Randy kissed his arm. “Then go to sleep.”
“Easier said than done.” Jake sighed deeply. “Do you hear that?”
“Hear what?”
“The silence.” He kissed her hair, thinking how thick and golden it still was, and brushed out long, the way he liked it. “Back in the old days, we would have heard the tinkling of barroom piano music, the screeching laughter of whores, and the yelling and fighting of drunks—maybe even shooting in the streets.” He hugged her closer. “Things sure have changed out here, haven’t they?”
“It’s called law and order, Jake.”
“Yeah. I used to set my own laws and had my own ways of keeping order.”
“You certainly did, and it usually got you into trouble. I’m enjoying the peace and quiet of the normal life we have now. After the last couple of years, I don’t think I could take much more, so leave the law to men who wear badges.”
“I used to wear one. And Boulder still wants me to be their sheriff.”
“Jake! You promised—”
He leaned over and cut off her words with a kiss. “Don’t worry. I’m too damn happy with you and the family on the J&L. Last winter I thought I might never see Colorado or my family again.” He kissed her neck, her hair. “Go to sleep.”

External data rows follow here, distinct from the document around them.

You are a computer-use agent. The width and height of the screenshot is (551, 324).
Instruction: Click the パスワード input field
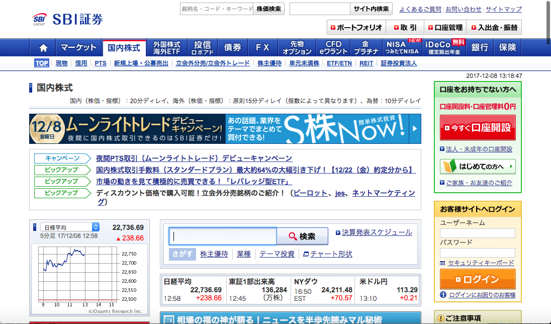(477, 253)
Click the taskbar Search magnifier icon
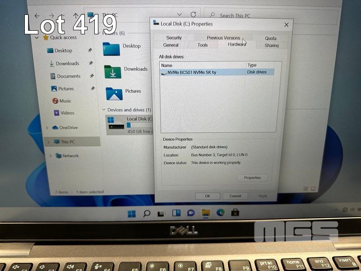361x271 pixels. click(x=146, y=213)

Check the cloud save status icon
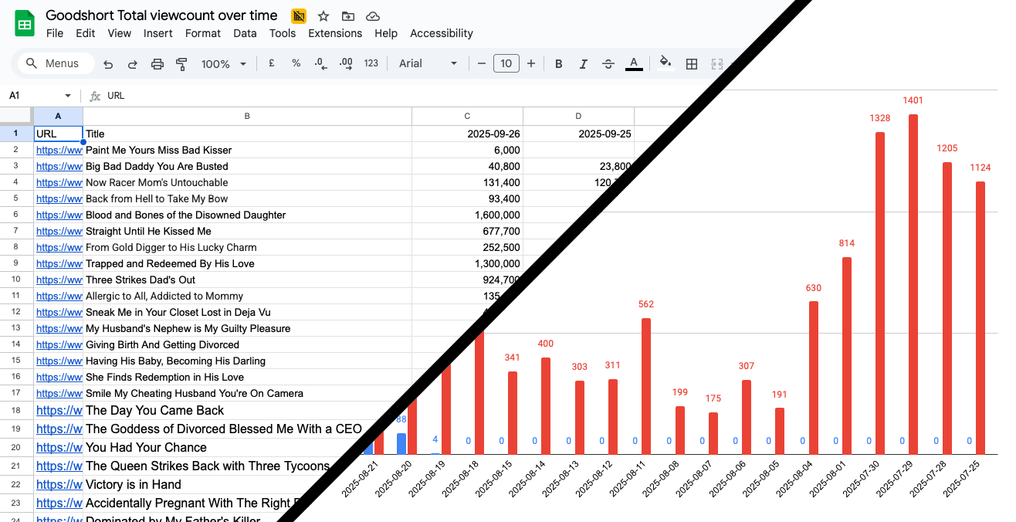pos(373,16)
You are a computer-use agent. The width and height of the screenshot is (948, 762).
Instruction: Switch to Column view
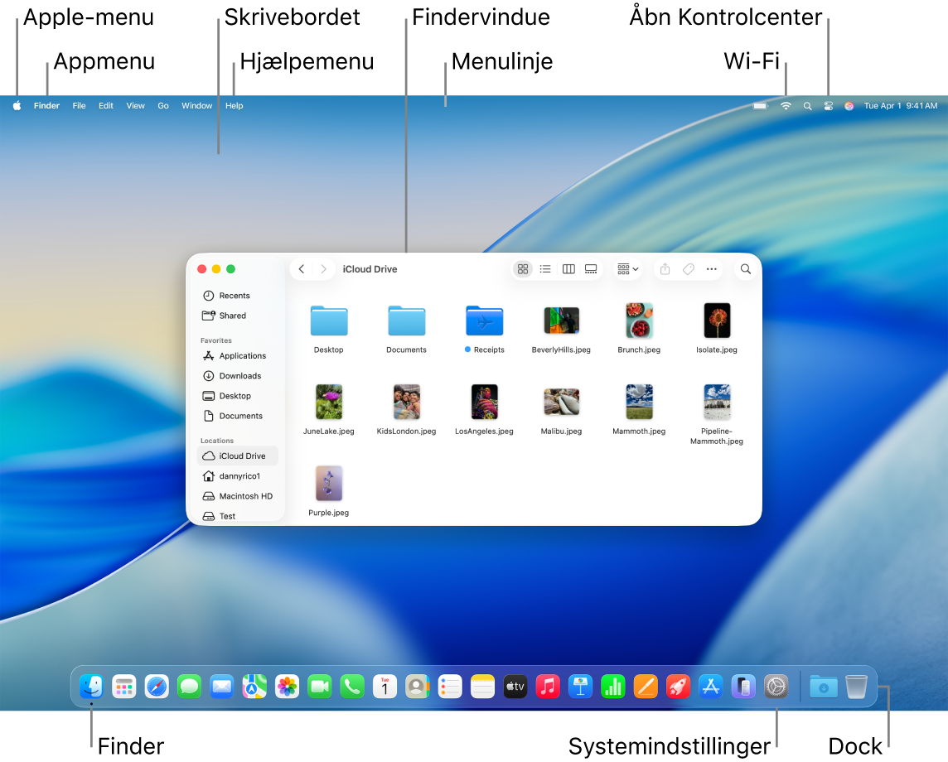pyautogui.click(x=568, y=268)

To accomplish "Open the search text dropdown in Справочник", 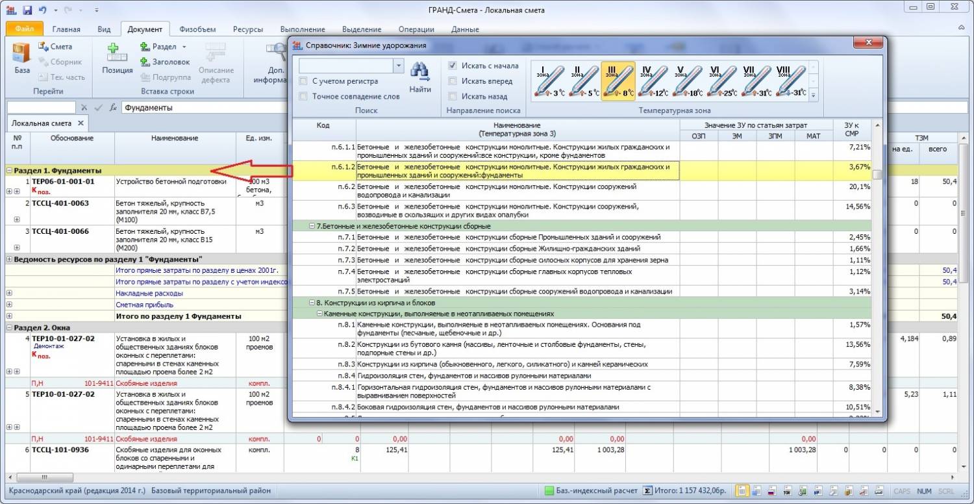I will coord(398,66).
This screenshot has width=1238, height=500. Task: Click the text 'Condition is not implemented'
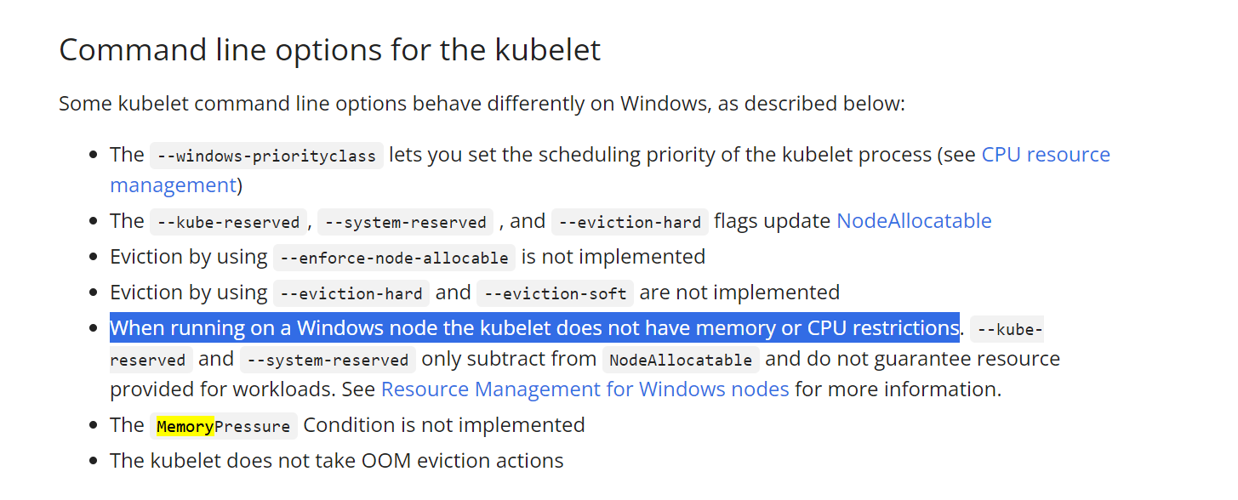(443, 425)
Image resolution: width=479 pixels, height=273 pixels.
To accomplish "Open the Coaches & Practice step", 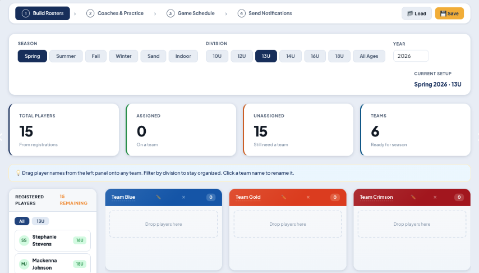I will click(115, 13).
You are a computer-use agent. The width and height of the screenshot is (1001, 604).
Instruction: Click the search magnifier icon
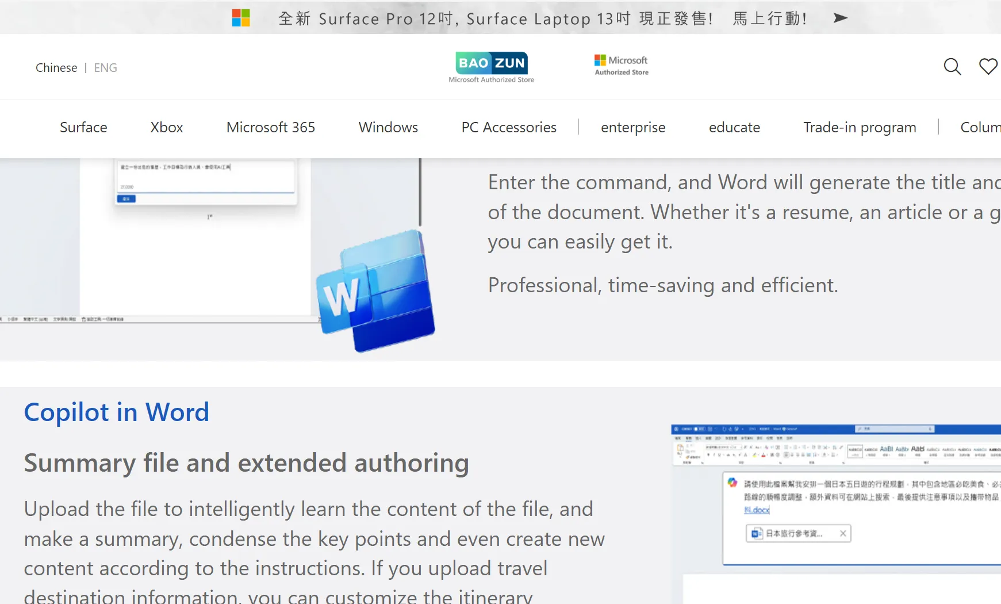click(x=952, y=67)
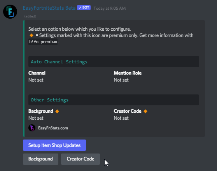The width and height of the screenshot is (217, 171).
Task: Click the verified BOT badge
Action: point(84,8)
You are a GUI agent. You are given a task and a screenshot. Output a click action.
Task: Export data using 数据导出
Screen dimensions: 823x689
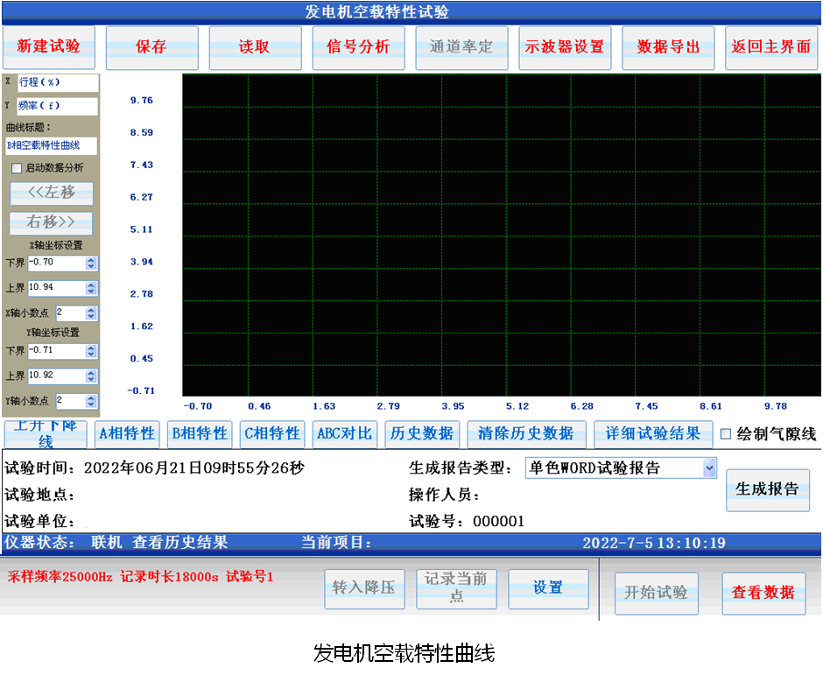[668, 47]
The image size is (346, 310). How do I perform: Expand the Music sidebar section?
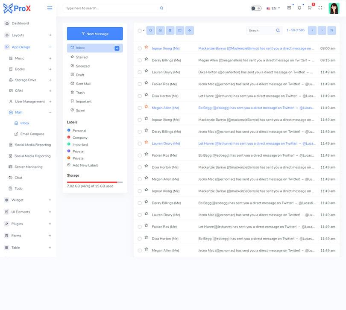[x=50, y=58]
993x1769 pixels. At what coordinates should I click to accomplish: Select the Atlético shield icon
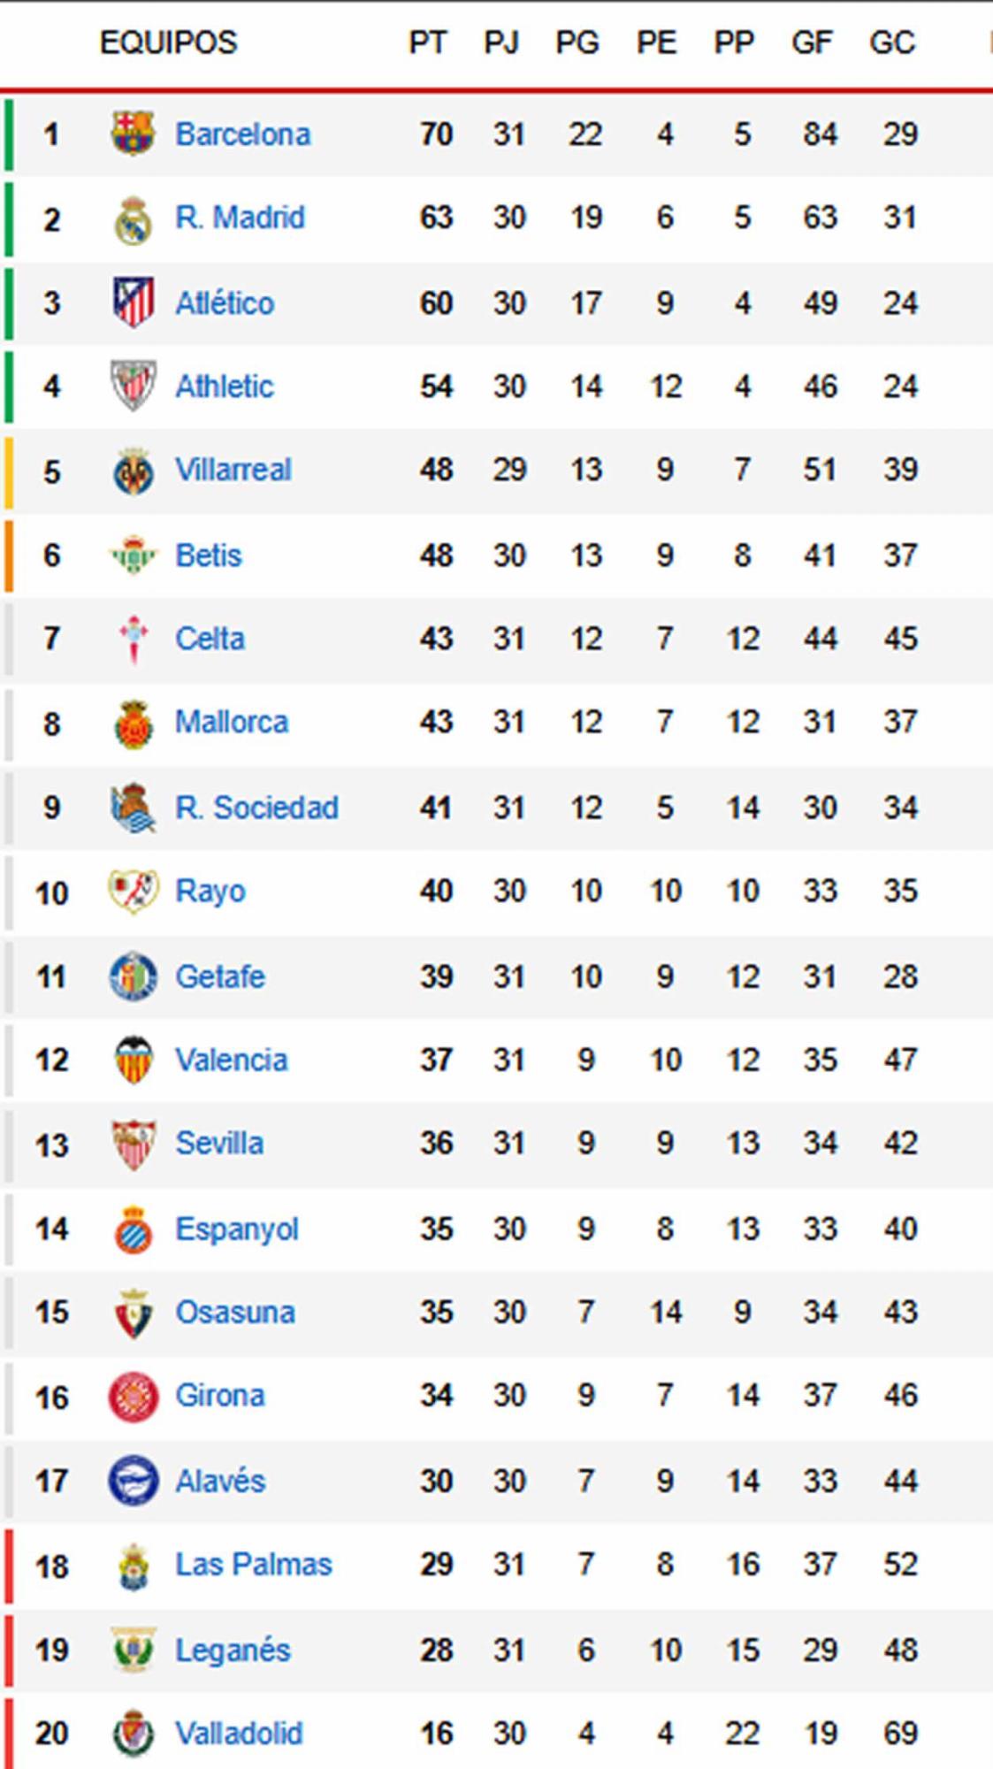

Randy settled against him, wondering if she would ever get over the glory of being in his arms again…where she was always, always safe. The whole family was safe, as long as “Grandpa Jake” was around.
Seven
“Are you crazy?”
“Poor choice of words, son. You already know I’ve been a little bit crazy my whole life. Must be from getting my brain knocked around so much as a kid.” Jake spoke with a cigarette between his lips as he headed for the jailhouse.
“Pa!” Lloyd reached out and grabbed his father’s arm. “Slow down!”
Jake turned to face him, taking the cigarette from his lips.
“You know what I meant,” Lloyd told him. “That kid in there is huge trouble! He’ll be getting into fights with my son and with young Jake and very likely Ben every five minutes. They won’t put up with his shit and neither will the men.”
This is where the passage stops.